Control of nonproteolytic Clostridium botulinum types B and E in crab analogs by combinations of heat pasteurization and water phase salt

• Published in: Journal of food protection Vol. 65; no. 1; pp. 130 - 139
• Main Authors: PETERSON, M. E, PARANJPYE, R. N, POYSKY, F. T, PELROY, G. A, EKLUND, M. W
• Format: Journal Article
• Language: English
• Published: Des Moines, IA International Association of Milk, Food and Environmental Sanitarians 2002
• Subjects: Animals; Biological and medical sciences; Botulinum Toxins - biosynthesis; Brachyura; Clostridium botulinum; Clostridium botulinum - drug effects; Clostridium botulinum - growth & development; Fish and seafood industries; Fish Products - microbiology; Food Handling - methods; Food industries; Food Microbiology; Food Preservation; Fundamental and applied biological sciences.
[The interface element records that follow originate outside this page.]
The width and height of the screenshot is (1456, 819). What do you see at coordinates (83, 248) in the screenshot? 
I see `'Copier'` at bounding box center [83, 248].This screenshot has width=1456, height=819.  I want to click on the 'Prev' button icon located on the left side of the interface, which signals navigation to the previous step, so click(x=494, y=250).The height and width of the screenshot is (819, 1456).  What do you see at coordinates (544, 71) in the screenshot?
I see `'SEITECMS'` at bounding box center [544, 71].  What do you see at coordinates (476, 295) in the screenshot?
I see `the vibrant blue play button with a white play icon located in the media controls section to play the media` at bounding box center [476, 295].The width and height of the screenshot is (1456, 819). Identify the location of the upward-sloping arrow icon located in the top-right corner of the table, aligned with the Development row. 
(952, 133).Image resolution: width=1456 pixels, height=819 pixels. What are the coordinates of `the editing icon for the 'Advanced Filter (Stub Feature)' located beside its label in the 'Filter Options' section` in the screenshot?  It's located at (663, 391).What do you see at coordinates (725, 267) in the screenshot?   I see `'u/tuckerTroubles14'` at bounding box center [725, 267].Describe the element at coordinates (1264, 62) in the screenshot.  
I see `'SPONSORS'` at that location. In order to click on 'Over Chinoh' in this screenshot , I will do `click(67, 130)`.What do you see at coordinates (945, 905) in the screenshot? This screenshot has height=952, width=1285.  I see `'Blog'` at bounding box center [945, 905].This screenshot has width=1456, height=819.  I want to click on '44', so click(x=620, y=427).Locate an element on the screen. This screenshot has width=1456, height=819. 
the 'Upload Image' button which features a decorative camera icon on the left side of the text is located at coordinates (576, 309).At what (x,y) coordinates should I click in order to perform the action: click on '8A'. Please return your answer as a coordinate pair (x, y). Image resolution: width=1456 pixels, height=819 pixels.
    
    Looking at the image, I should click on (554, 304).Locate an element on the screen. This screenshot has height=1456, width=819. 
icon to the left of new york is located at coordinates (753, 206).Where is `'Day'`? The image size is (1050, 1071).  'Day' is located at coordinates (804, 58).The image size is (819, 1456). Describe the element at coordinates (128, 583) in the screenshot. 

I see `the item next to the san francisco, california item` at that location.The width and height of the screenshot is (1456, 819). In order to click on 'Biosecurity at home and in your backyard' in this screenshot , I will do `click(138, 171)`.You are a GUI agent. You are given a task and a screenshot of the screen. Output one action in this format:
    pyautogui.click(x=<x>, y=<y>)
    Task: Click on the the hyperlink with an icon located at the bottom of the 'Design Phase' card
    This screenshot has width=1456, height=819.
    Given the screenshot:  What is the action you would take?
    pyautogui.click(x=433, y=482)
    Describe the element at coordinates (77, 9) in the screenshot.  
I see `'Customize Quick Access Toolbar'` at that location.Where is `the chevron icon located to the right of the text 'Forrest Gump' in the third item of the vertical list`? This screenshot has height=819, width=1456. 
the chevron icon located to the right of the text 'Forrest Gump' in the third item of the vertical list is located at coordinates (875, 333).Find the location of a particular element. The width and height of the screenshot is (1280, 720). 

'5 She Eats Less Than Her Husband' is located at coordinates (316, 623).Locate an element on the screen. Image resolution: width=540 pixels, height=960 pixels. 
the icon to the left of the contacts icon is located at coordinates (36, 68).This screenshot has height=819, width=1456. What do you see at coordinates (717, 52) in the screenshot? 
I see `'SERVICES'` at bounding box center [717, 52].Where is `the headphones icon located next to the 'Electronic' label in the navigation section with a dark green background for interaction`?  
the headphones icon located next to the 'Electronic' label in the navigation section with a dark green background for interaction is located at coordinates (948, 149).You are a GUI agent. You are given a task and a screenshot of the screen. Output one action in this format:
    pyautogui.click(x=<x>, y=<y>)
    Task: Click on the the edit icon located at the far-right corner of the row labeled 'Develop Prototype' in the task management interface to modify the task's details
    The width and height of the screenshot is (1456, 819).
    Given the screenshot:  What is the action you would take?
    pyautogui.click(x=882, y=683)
Psychology; Hot Temperature; Sodium Chloride - pharmacology; Spores, Bacterial; Time Factors; Temperature; Heat treatment; Clostridium botulinum; Microbiological testing; Pasteurization; Clostridiales; Inactivation; Chemical treatment; Pathogenic; Quality; Clostridiaceae; Food preservation; Bacteria; Fish product; Biological contamination; Surimi; Sodium Chlorides
• ISSN: 0362-028X; 1944-9097
• DOI: 10.4315/0362-028X-65.1.130

Water phase sodium chloride (WPS) levels of 1.8 to 3.0% in combination with heat pasteurization for 15 min at temperatures of 75, 80, 85, and 90 degrees C were evaluated as methods for the inactivation or inhibition of nonproteolytic, psychrotrophic Clostridium botulinum types B and E in crab analogs (imitation crab legs) subsequently stored at 10 and 25 degrees C. Samples inoculated with 10(2) type B or E spores per g prior to pasteurization remained nontoxic for 120 days at 10 degrees C and for 15 days at 25 degrees C. With 10(4) type E spores per g and 80 degrees C pasteurization, > or = 2.4 and 2.7% WPS was required for inhibition at 10 and 25 degrees C storage, respectively. Pasteurization at 85 degrees C decreased the inhibitory level of WPS to 2.1% at 10 degrees C and to 2.4% at 25 degrees C. When the inoculum was 10(4) type B spores per g, samples with 2.7% WPS were toxic after 80 days of storage at 10 degrees C. Samples inoculated with 10(3) type B spores per g and processed at 85 degrees C remained nontoxic for 15 days at 25 degrees C with a WPS of > or = 2.4%. When pasteurization was carried out before inoculation and packaging, 1.8% WPS prevented toxin production by 10(2) and 10(4) type E spores per g for 30 days at 10 degrees C, and this time period increased as the WPS concentrations increased. Three percent WPS prevented toxin production by 10(4) type E spores per g in vacuum-packaged analogs stored 110 days at 10 degrees C. Pasteurization processes used in these experiments, however, do not inactivate the heat-resistant proteolytic types of Clostridium botulinum. Therefore, the most important factor controlling the growth of this bacterium is continuous refrigeration below 3.0 degrees C or frozen storage of the finished product.